04 October 2017

    Chasing historical returns: a tempting but flawed strategy

    Why choosing an investment based on past performance isn’t necessarily the best approach

    “I see your XYZ Growth fund has been the best performing fund over the past year so I want to invest all my funds in this please. Then when that slows I will move over to another fund”. Sound familiar?

    I couldn’t tell you how many times I have heard this over the years but it would be a lot. I can even put my own hand up and say I have done this as well It’s only natural isn’t it?

    It’s human nature to look at an investment that’s been running hot and think that the out performance can continue into the future. Buying an investment that had an outstanding year and selling an investment that underperformed the market sounds like a smart move. Unfortunately, doing the complete opposite of what I just described is actually the better move. We’ve all heard the saying “Buy low and sell high,” but why do most of us buy high and sell low?

    The truth is that the market, especially over the short term, can be random and unpredictable. Research* has shown that the average investor is missing out on 3.5% every year because they have a tendency to react to the latest moves of the market, rather than holding tight. A great example of this was last year around the US Presidential elections. As soon as Donald Trump was elected President, we witnessed a small number of investors jumping out of growth funds and into more conservative options driven by fear markets were going to crash. As we know, the crash never eventuated. In fact share markets did the opposite and performed strongly so those investors who panicked or thought they could predict the market missed out on this run.

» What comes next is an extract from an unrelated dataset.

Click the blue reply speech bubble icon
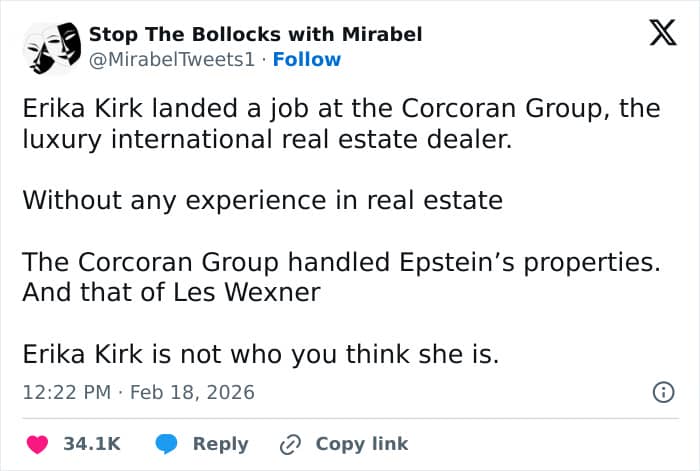 click(x=166, y=444)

    At Fisher Funds we are passionate on getting our investors into the right strategy. Understanding your goals the timeframe you have to meet them and your appetite for risk us provides us with an appropriate starting point to create your investment strategy. This normally means an investment portfolio made up of a range of funds covering the main asset classes, providing a mix between growth and conservative investments and sensible diversification. Not only that, we will do our best to make sure you stay committed to your chosen strategy, regardless of any volatility or uncertainty that we know will exist from time to time.

    So next time you find yourself wanting to buy yesterday’s winners or trying to predict the markets next move, stop and remember that while chasing returns can feel good in the short term, more often than not it is a strategy that will not pay off over the long term. So stay true to your strategy and we’re here if you need us.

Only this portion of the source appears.